Энн Энрайт - Парик моего отца
Все это страшно расстроило Брендана. Мы лежали на его грязных перекрученных простынях. Я сказала: — Это я в первый раз. Сказала: — У отца совсем недавно был удар.
* * *— В любом случае, — говорит Фрэнк, — никакая она не девочка — тем более, что Маркус ей засадил в ночь с пятницы на субботу.
— Не в этом дело, — говорит Маркус, у которого ум педантичный, зато в штанах ничего выдающегося, — неважно, девочка она или кто — ведь на экране, на время программы, для всех лохов на диванах эта молодая особа выполняла функции девственницы.

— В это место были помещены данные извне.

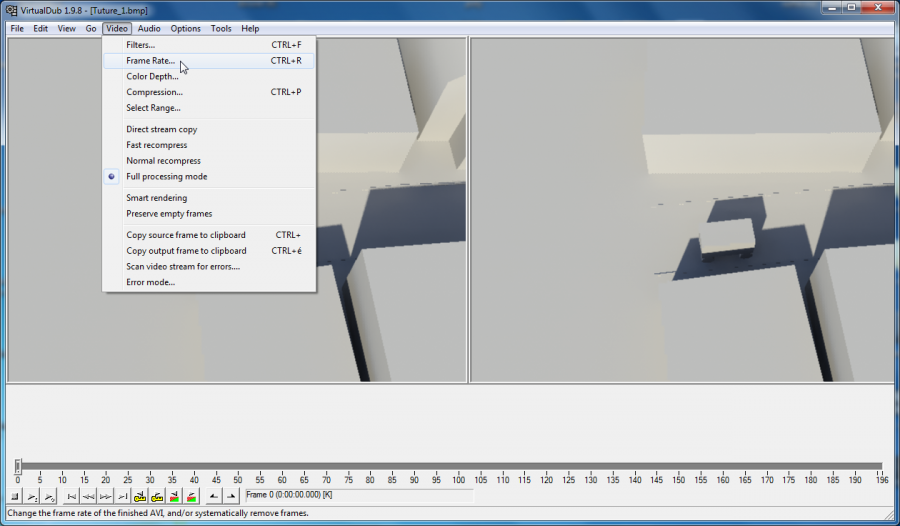Choose Direct stream copy mode

(161, 129)
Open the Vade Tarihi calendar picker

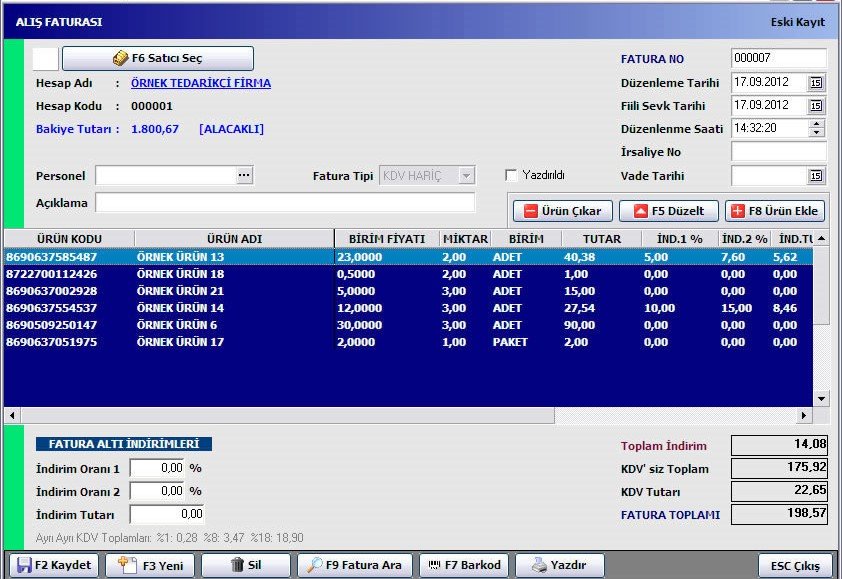point(816,176)
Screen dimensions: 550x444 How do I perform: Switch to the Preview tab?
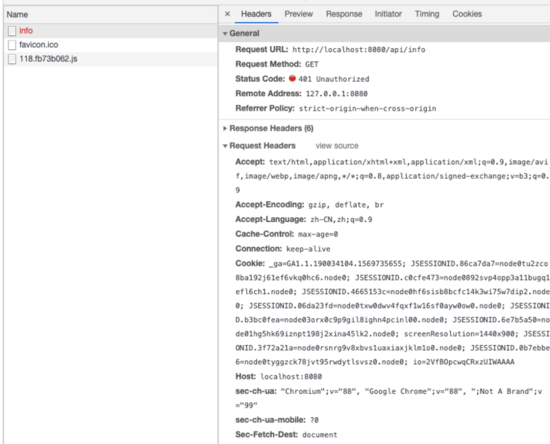(299, 14)
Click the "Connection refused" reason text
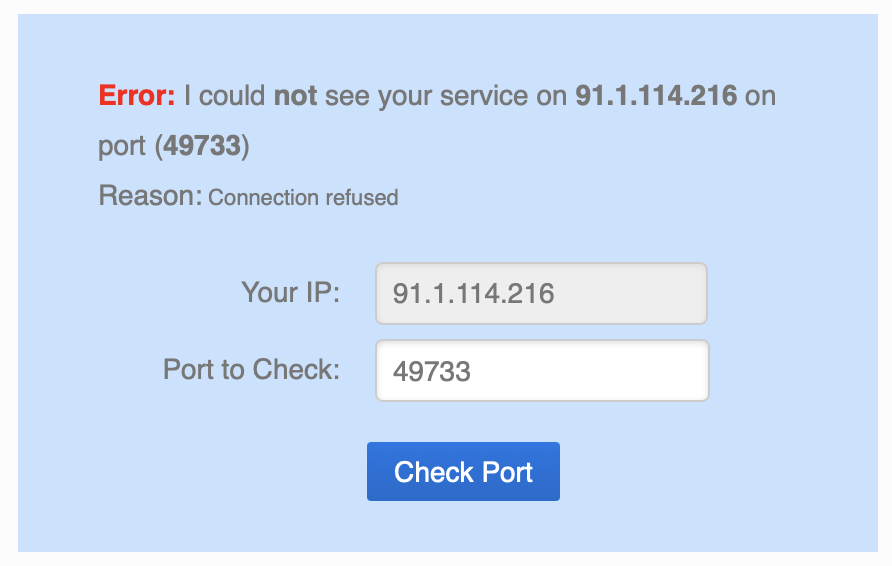The width and height of the screenshot is (892, 566). tap(303, 198)
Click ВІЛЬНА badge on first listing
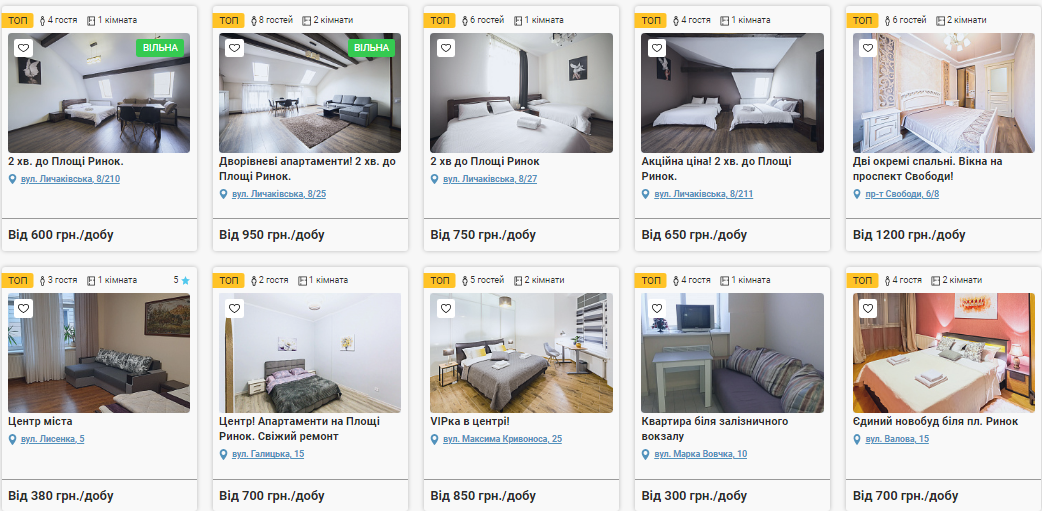This screenshot has width=1042, height=511. [160, 48]
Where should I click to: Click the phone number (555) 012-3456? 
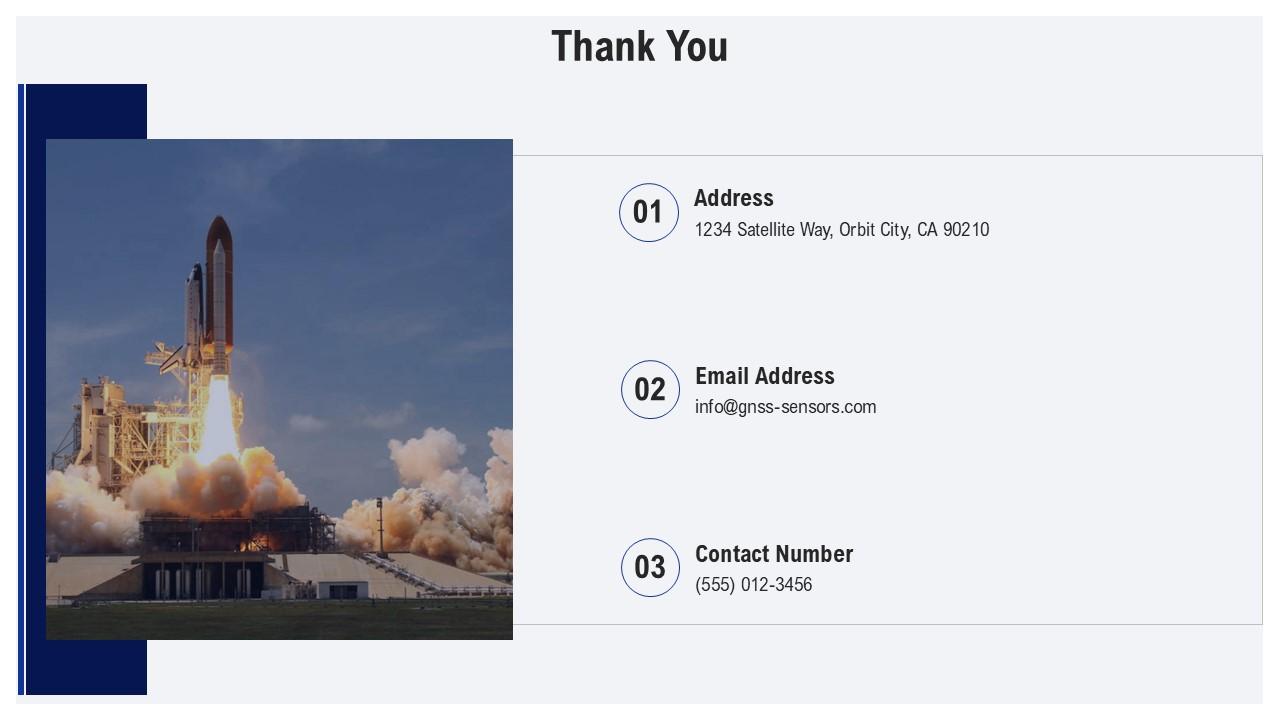(x=754, y=585)
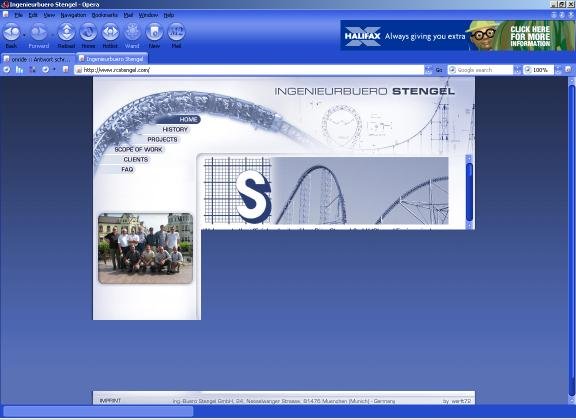The image size is (576, 420).
Task: Switch to the first onride tab
Action: coord(37,59)

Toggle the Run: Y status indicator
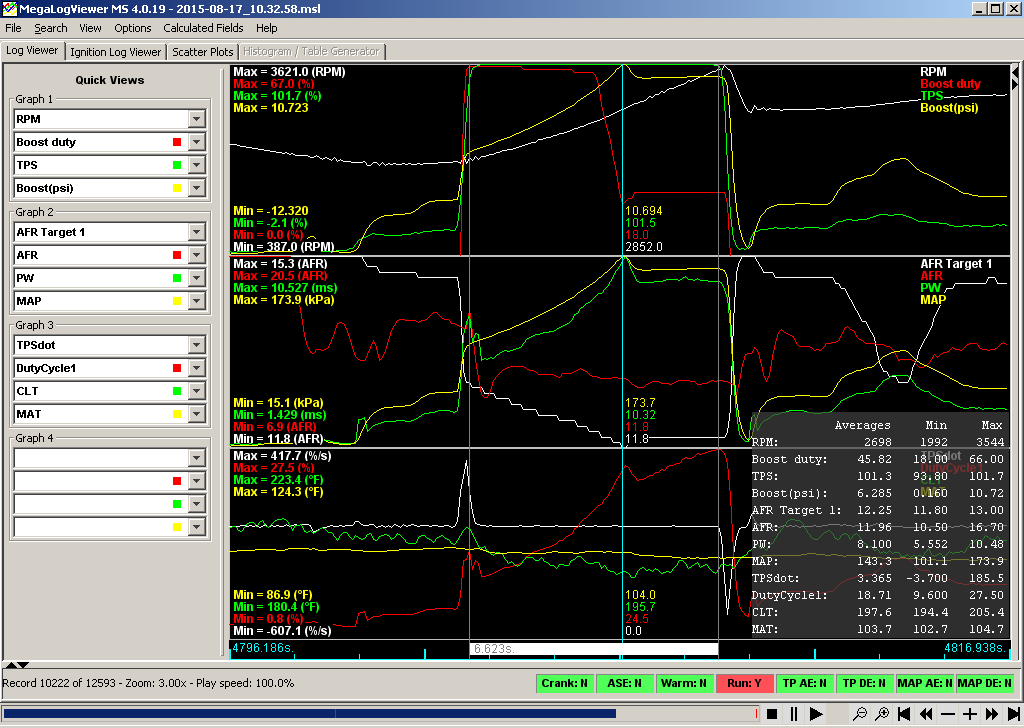744,684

Это и есть брехня, за которую нам деньги платят.
— Функции девки она выполняла, — говорит Фрэнк.
— Проститутка, — говорю я тарелке.
— Выпьем за говорящих: «Дам!» — заявляет Маркус. — Вот что, когда кто-нибудь критикует программу — согласен, она дерьмовая, согласен, с ней не так все просто; и хоть она дерьмовая и простая, как дважды два, но все равно непростая: это как снять девчонку на ночь, оплатить минет или влюбиться. Так вот, когда люди критикуют свои впечатления — все, что САМИ увидели на экране, а черт их разберет, что они там увидели — их слова описывают не программу, а их самих.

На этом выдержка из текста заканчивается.